What are move semantics in Rust?

Asked 17/5, 2015 at 15:46 Answered 5/2, 2024 at 21:16

In Rust, there are two possibilities to take a reference

Borrow, i.e., take a reference but don't allow mutating the reference destination. The & operator borrows ownership from a value.
Borrow mutably, i.e., take a reference to mutate the destination. The &mut operator mutably borrows ownership from a value.

The Rust documentation about borrowing rules says:

First, any borrow must last for a scope no greater than that of the owner. Second, you may have one or the other of these two kinds of borrows, but not both at the same time:

one or more references (&T) to a resource,

exactly one mutable reference (&mut T).

I believe that taking a reference is creating a pointer to the value and accessing the value by the pointer. This could be optimized away by the compiler if there is a simpler equivalent implementation.

However, I don't understand what move means and how it is implemented.
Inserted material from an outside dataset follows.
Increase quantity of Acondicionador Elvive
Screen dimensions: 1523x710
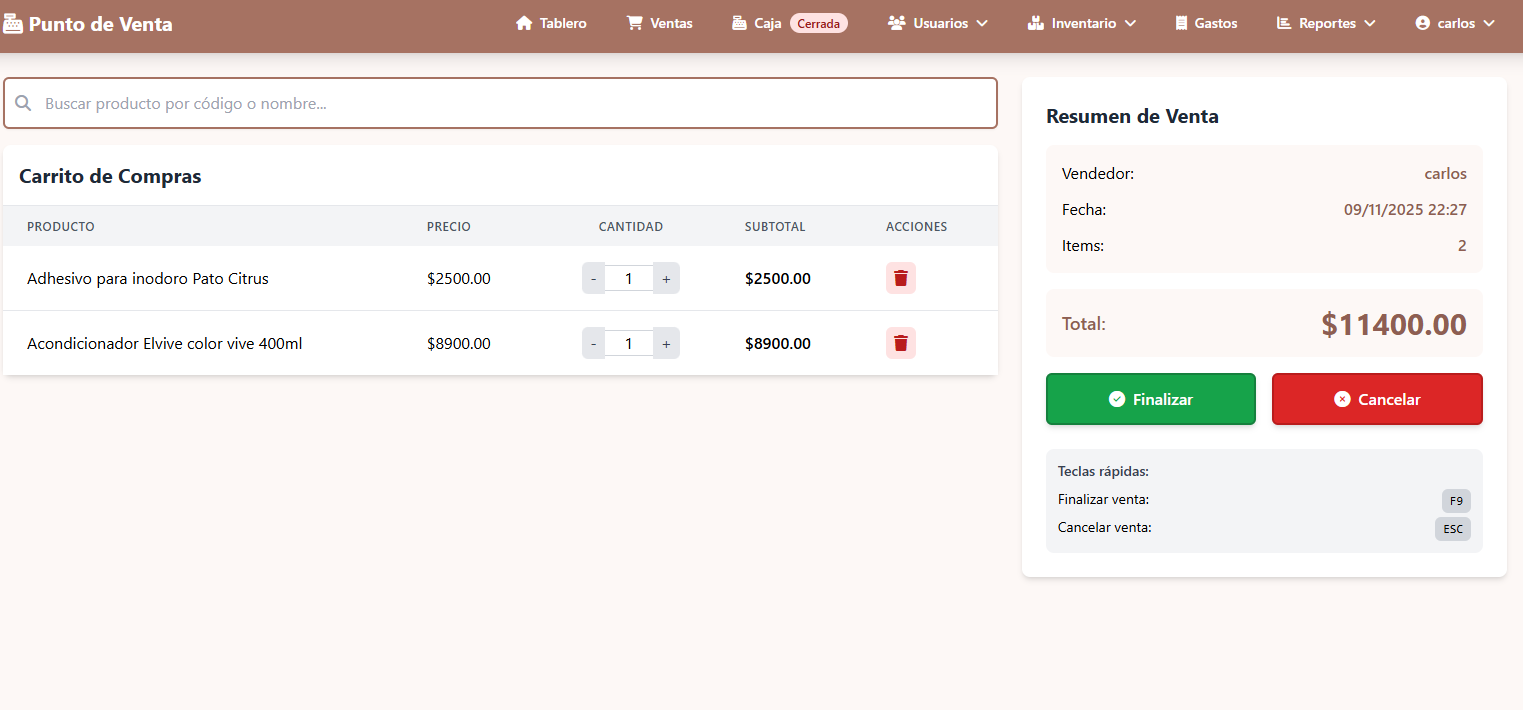click(x=666, y=343)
For types implementing the Copy trait it means copying e.g. by assigning the struct member-wise from the source, or a memcpy(). For small structs or for primitives this copy is efficient.

And for move?

This question is not a duplicate of What are move semantics? because Rust and C++ are different languages and move semantics are different between the two.

Chokebore answered 17/5, 2015 at 15:46 Comment(3)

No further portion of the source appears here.